Yingcai Wu
Publications
AtomEval: Atomic Evaluation of Adversarial Claims in Fact Verification
Adversarial claim rewriting is widely used to test fact-checking systems, but standard metrics fail to capture truth-conditional consistency and often label semantically corrupted rewrites as successful. We introduce AtomEval, a validity-aware evaluation framework that decomposes claims into subject-relation-object-modifier (SROM) atoms and scores adversarial rewrites with Atomic Validity Scoring (AVS), enabling detection of factual corruption beyond surface similarity. Experiments on the FEVER dataset across representative attack strategies and LLM generators show that AtomEval provides more reliable evaluation signals in our experiments. Using AtomEval, we further analyze LLM-based adversarial generators and observe that stronger models do not necessarily produce more effective adversarial claims under validity-aware evaluation, highlighting previously overlooked limitations in current adversarial evaluation practices.
StealthGraph: Exposing Domain-Specific Risks in LLMs through Knowledge-Graph-Guided Harmful Prompt Generation
Large language models (LLMs) are increasingly applied in specialized domains such as finance and healthcare, where they introduce unique safety risks.

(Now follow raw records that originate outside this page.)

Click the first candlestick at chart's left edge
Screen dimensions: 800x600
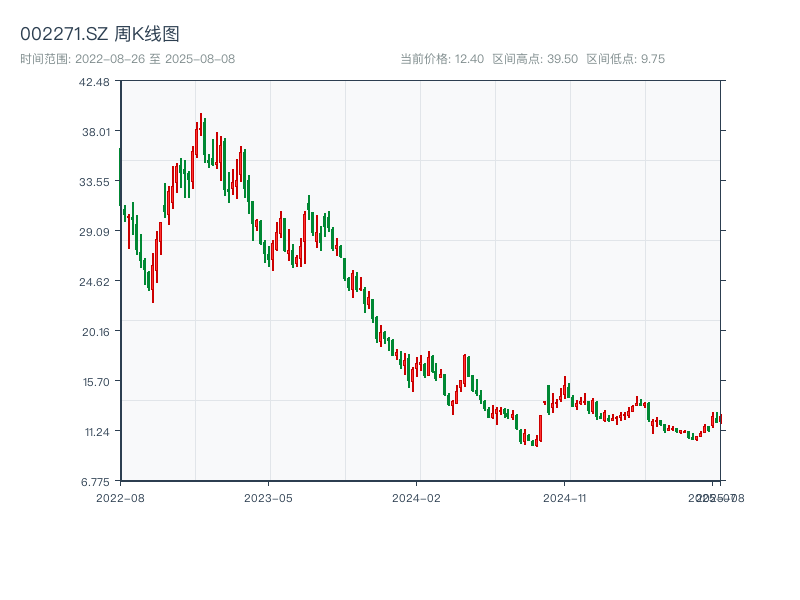click(x=120, y=175)
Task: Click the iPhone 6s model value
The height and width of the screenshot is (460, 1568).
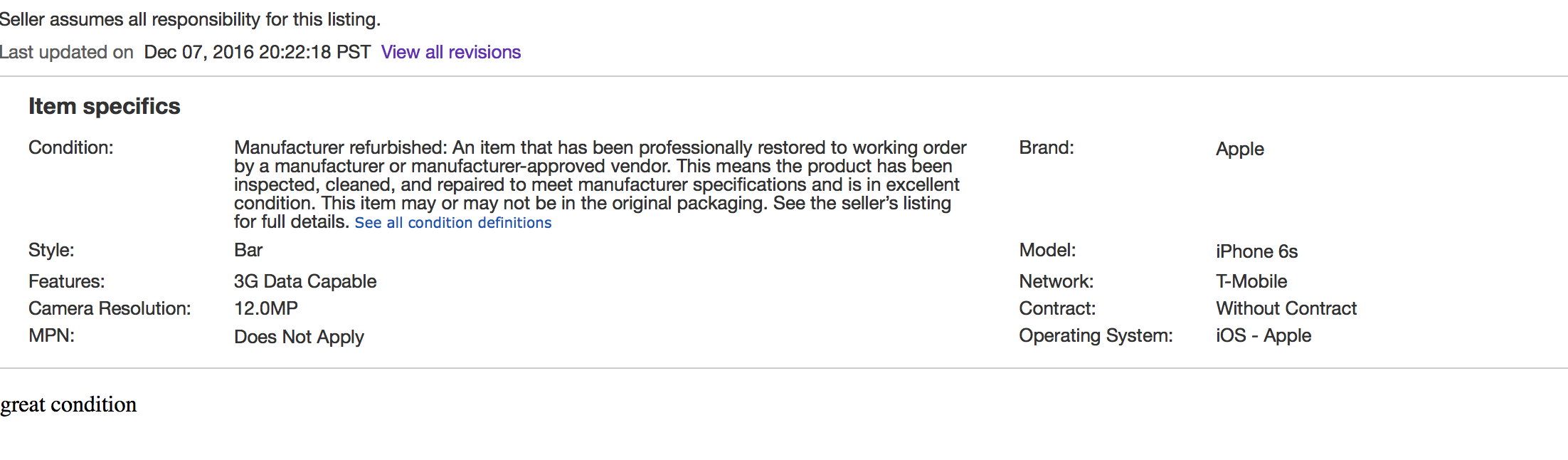Action: 1257,251
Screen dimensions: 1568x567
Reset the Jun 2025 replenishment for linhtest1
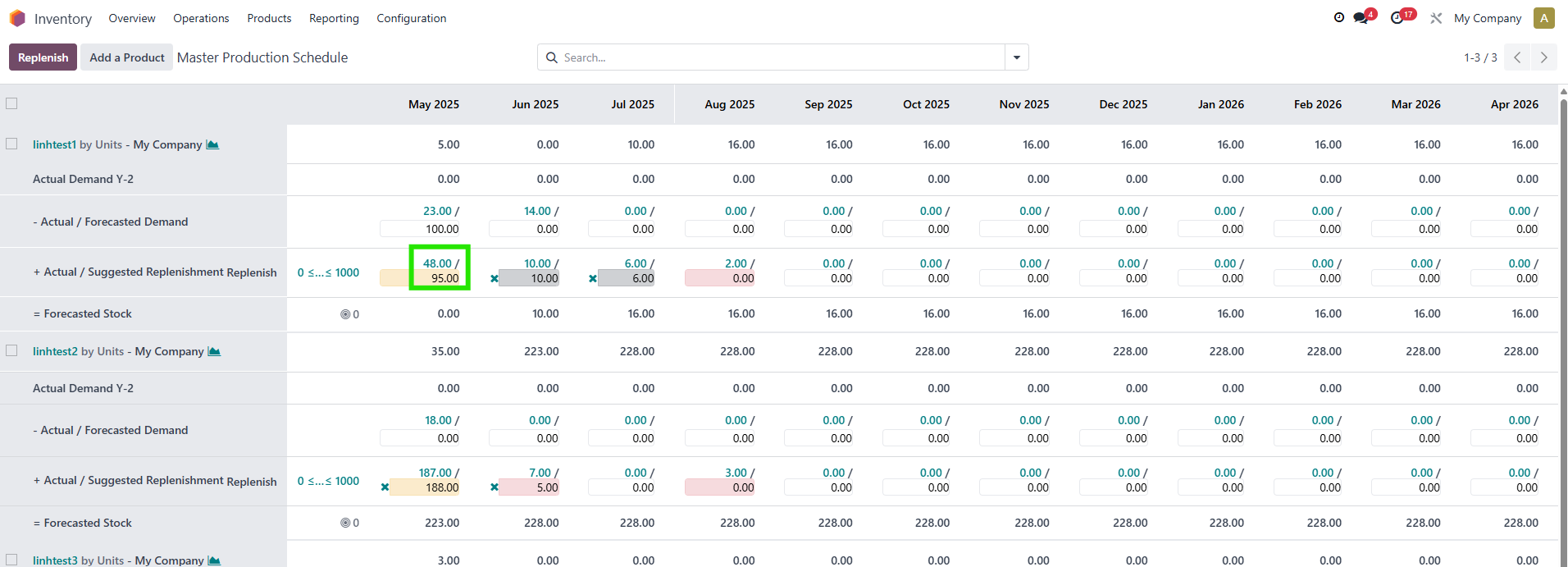coord(495,279)
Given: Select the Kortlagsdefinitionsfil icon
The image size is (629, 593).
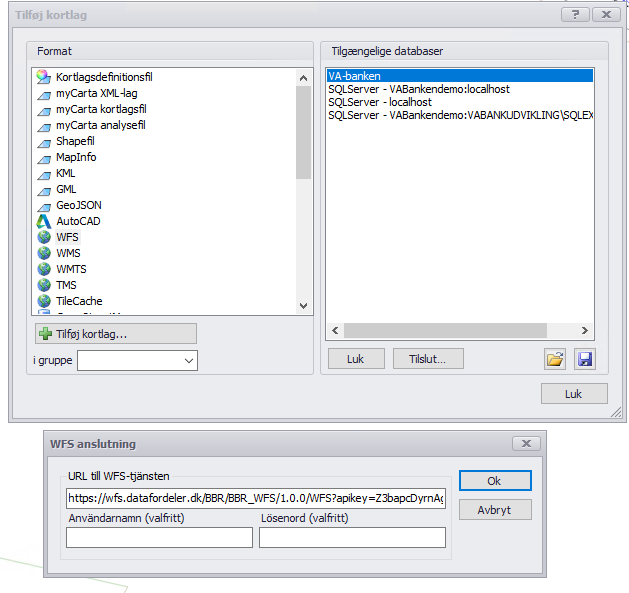Looking at the screenshot, I should (x=43, y=77).
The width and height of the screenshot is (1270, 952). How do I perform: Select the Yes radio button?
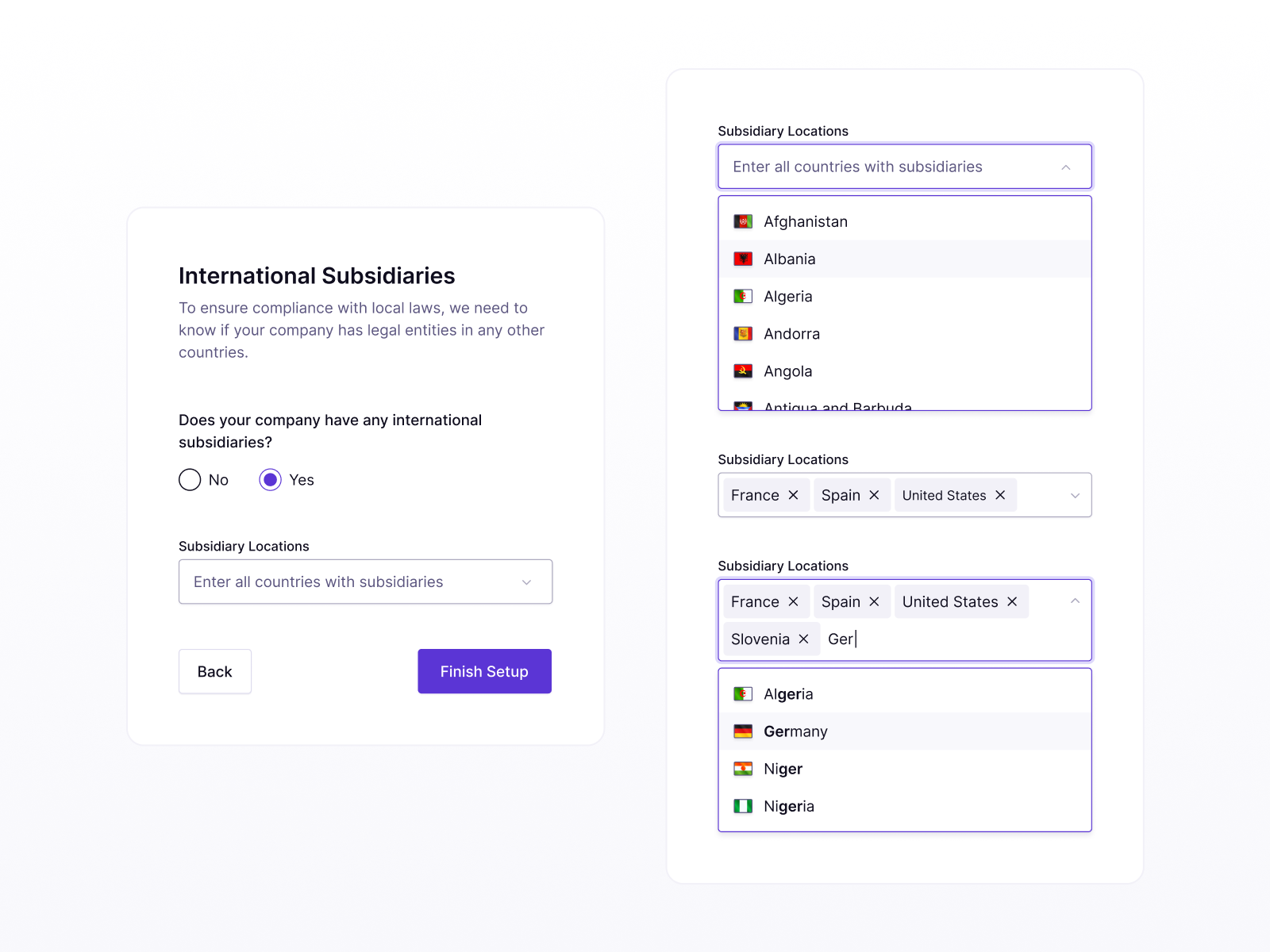point(271,479)
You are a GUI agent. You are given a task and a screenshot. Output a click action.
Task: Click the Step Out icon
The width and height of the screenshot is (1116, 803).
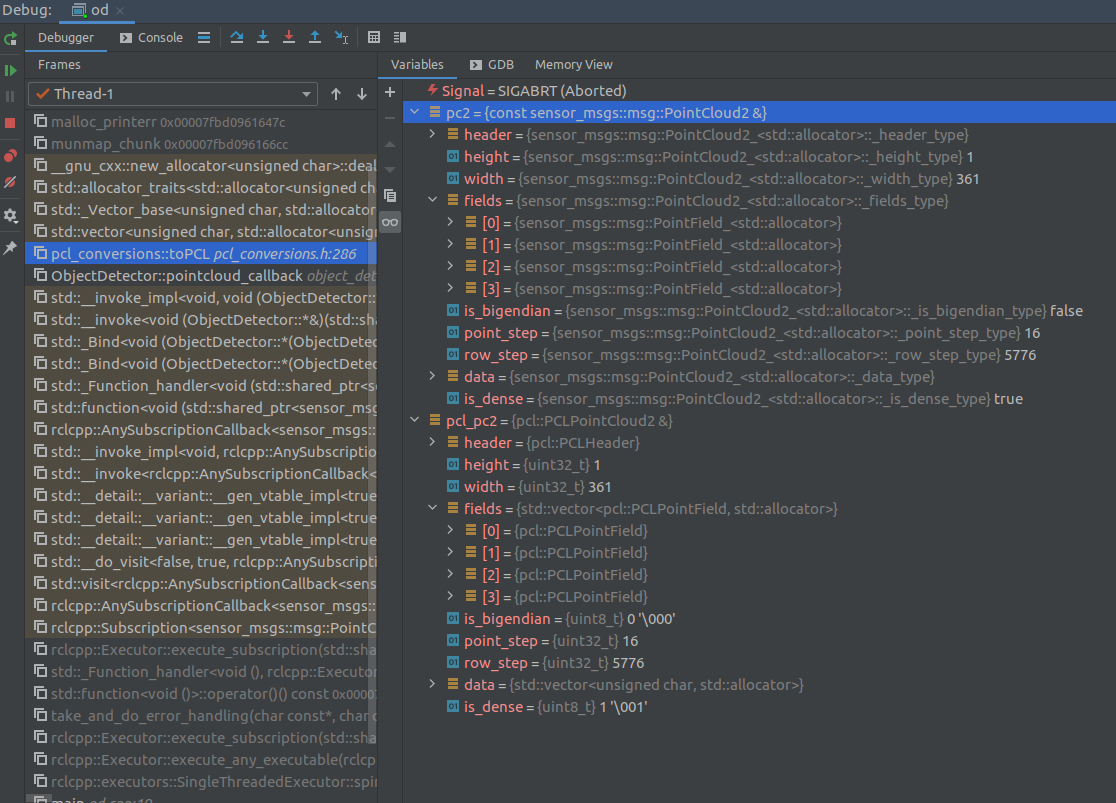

Domain-specific datasets of harmful prompts remain scarce and still largely rely on manual construction; public datasets mainly focus on explicit harmful prompts, which modern LLM defenses can often detect and refuse. In contrast, implicit harmful prompts-expressed through indirect domain knowledge-are harder to detect and better reflect real-world threats. We identify two challenges: transforming domain knowledge into actionable constraints and increasing the implicitness of generated harmful prompts. To address them, we propose an end-to-end framework that first performs knowledge-graph-guided harmful prompt generation to systematically produce domain-relevant prompts, and then applies dual-path obfuscation rewriting to convert explicit harmful prompts into implicit variants via direct and context-enhanced rewriting. This framework yields high-quality datasets combining strong domain relevance with implicitness, enabling more realistic red-teaming and advancing LLM safety research. We release our code and datasets at GitHub.